September 24th, 2009 I spent in absolute turmoil, utter devastation, and inconsolable tears.
I think this time of year I will always remember. I will remember the depressing phone call from the genetics counselor. I will remember seeing my husband cry for the first time. I will remember resenting my baby. I will remember wishing that my baby would die.
How much one year can change.
I looked in my planner from last year to make sure that I had the date right, and I found a list of Pros and Cons that I had written out when I was struggling through this. I won't share the whole thing, but here is a sample of what was going through my head:
Pro / Con
Makes us stronger / Everyone else is having a normal baby
God is creating her perfect in His sight / Could be severely mentally retarded
Brings us closer to God / Won't look like us
and so on.
I look back at that list now. I recall all of the memories that I have of last year on the anniversay of hearing the news that
"I am so sorry. Your baby has Trisomy 21. She has Down Syndrome."
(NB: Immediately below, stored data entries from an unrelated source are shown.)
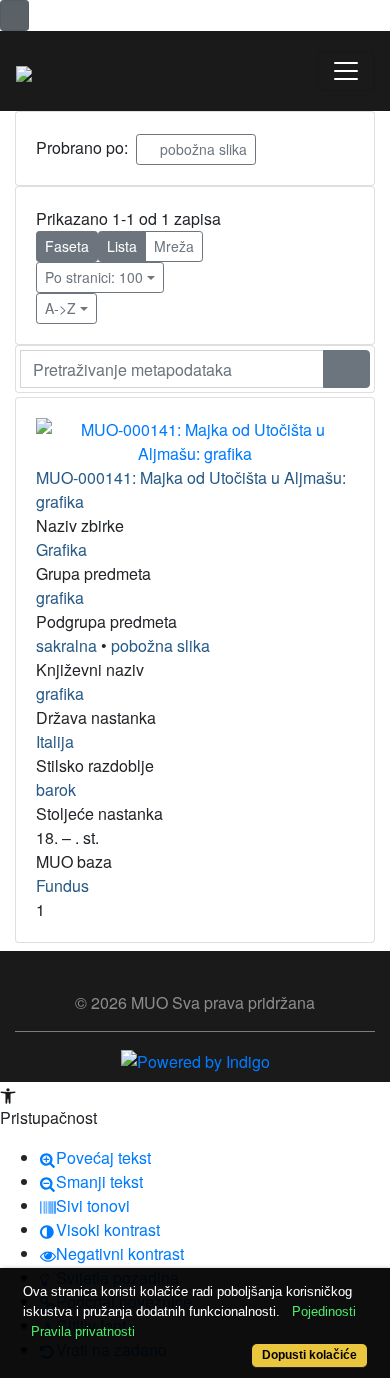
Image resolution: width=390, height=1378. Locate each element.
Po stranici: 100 (94, 277)
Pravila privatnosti (83, 1331)
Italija (55, 741)
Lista (122, 246)
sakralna (66, 645)
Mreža (174, 246)
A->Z (60, 308)
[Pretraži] (346, 369)
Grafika (61, 549)
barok (56, 789)
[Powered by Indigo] (195, 1059)
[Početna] (24, 71)
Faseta (67, 246)
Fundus (62, 885)
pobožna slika (201, 149)
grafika (60, 597)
I wish present Deanna could go back and comfort past Deanna. I wish I could tell her not to cry. I would tell her:
"It's OK. You have no idea how wonderful this is going to be. You are going to love this baby so much that it isn't going to matter to you that she has an extra chromosome.
Yes, this is a different path than everyone else- a path less trodden, but it is the only path that will give you your perfect daughter in all of her glory.
What do you mean she won't look like you? If you compare her baby pictures to yours- you would think it was the same baby.
As far as the mental retardation, it is just a medical term that happens to be attached to this label of Down Syndrome which honestly hides a lot of beauty.
I just went to check on the sleeping princess, and I have to tell you- you have so much joy in your future. I know that it seems like you will never be happy again. But I am here to tell you, that this little girl that you are resenting so much right now is about to make you happier and more content than you have ever been before in your life.
She is a miracle baby. She will slowly wrap her chubby self around your heart and become an integral part of your life. You will find that you can't imagine a life without her. Without the Down Syndrome. You won't be able to imagine yourself down a different path because you love the one you are down. Dry those tears. Don't be silly! Embrace this new path and look forward to meeting your daughter, because I am here to tell you- she is so awesome. You are blessed to have been chosen for this.
Don't be jealous of those other Moms having "normal" babies. Having met Addison myself, I couldn't imagine trading her for one of those normal babies, because she is the perfect baby. She is the perfect baby for you."
Today Aaron and I went to the Vermont Youth Orchestra Concert. Last year, I cried through most of it thinking that my daughter would never be able to do something like that.
This year, I eagerly pictured her as a violinist (or maybe cello), and I could imagine her up on stage playing her instrument. I could imagine that it was her that everyone was clapping for. I could see her cute self hiding behind her instrument, ready to get on with the show and impatient that we have to take time for clapping. I could see her stealing the show in some way unique only to her. I could see her soloing with the orchestra and loving to make music.
Addison is amazing. There's no holding her back.
How much one year changes.
(I wonder what future Deanna wishes that she could come tell me now?)